In conversations that took place during clinical work rounds, pediatric residents spoke condescendingly about community-based physicians; in many, but not all cases, attending physicians countered negative attitudes by insisting on respect for their community-based counterparts.
This article presents a focused inquiry into the nature of discussions between pediatric residents and academic general pediatric attending physicians. Conversations during clinical rounds are an example of implicit training (explicit training, also discussed here, is delivered through a formal curriculum).
The inquiry followed a larger investigation of teamwork training in general pediatrics at a large urban children’s hospital. From January to August 2006, a researcher observed clinical work rounds in the hospital’s general pediatric ward. She conducted in-depth interviews with residents and attending physicians to gain a clear understanding of their attitudes toward community physicians.
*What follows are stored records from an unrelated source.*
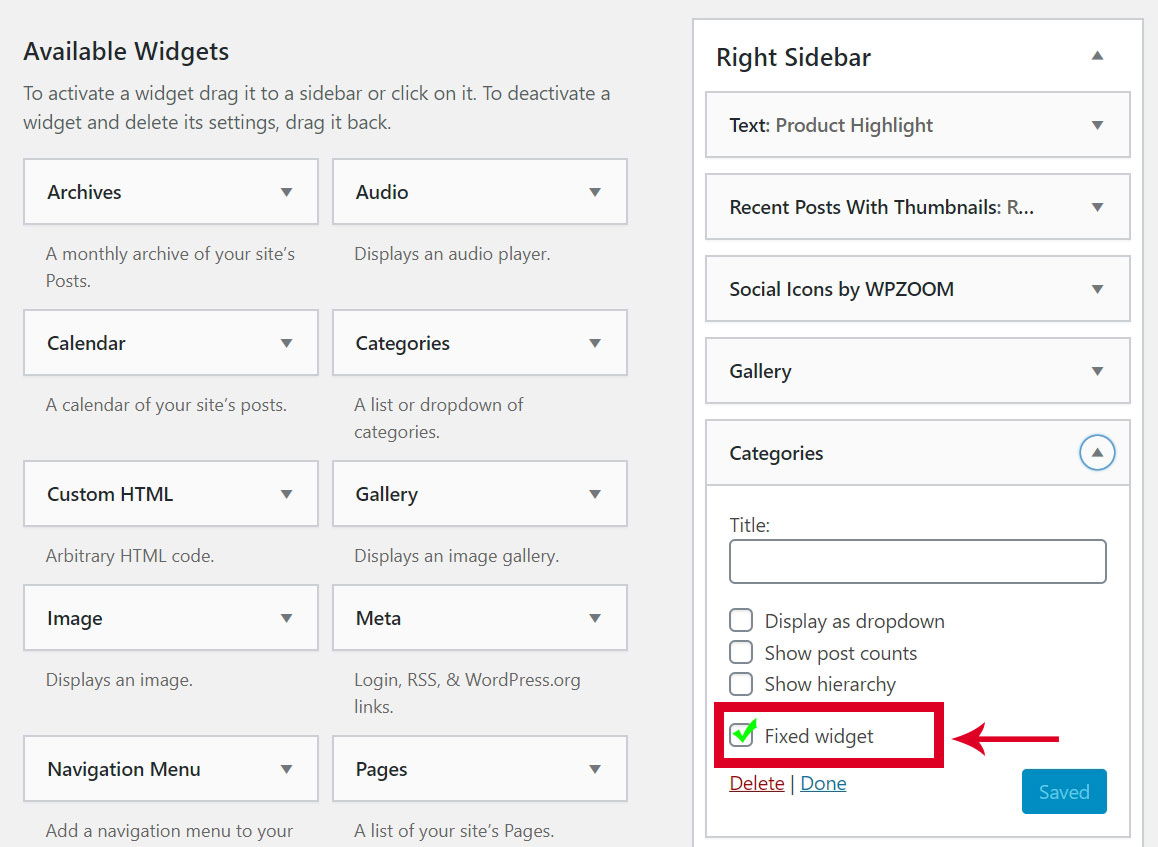Image resolution: width=1158 pixels, height=847 pixels.
Task: Open Recent Posts With Thumbnails settings
Action: click(1097, 207)
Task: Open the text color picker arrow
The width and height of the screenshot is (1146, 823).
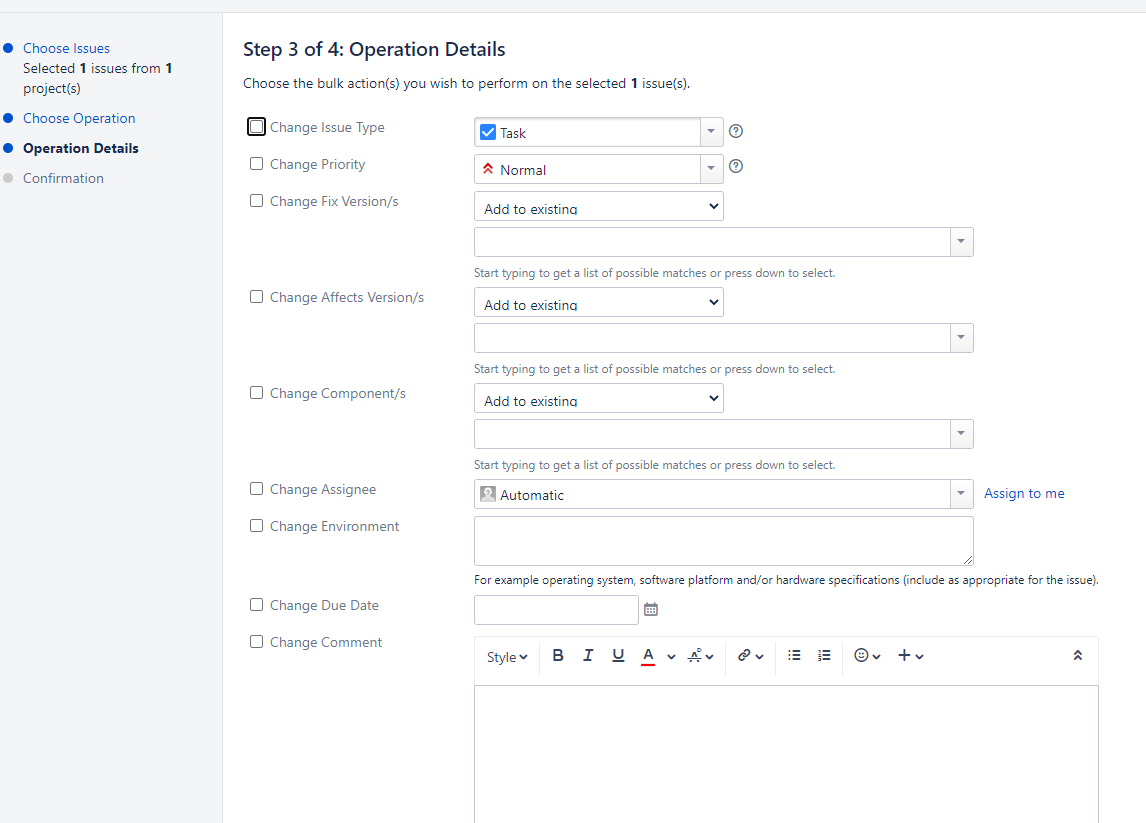Action: (671, 657)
The observations and interviews generated approximately 1,000 pages of notes and transcripts. The researcher derived codes from the data and applied them to the transcripts. When applied to the transcripts, the code “boundary crossing,” indicated a mention of specialists or community-based physicians. This report also focused on data tagged with related codes, such as “teamwork.”
- Pediatric residents had a tendency to regard themselves as superior to community-based physicians.
- Attending physicians who were primarily assigned to community-based settings, asserted that they brought a “beyond the hospital walls” approach to teaching.
Teamwork between community-based and hospital-based physicians can improve the quality of care. Teamwork, however, requires mutual respect. The findings reported here suggest that implicit and explicit teamwork training needs to emphasize positive, respectful attitudes toward community-based physicians.
[This research was not funded by the Robert Wood Johnson Foundation.]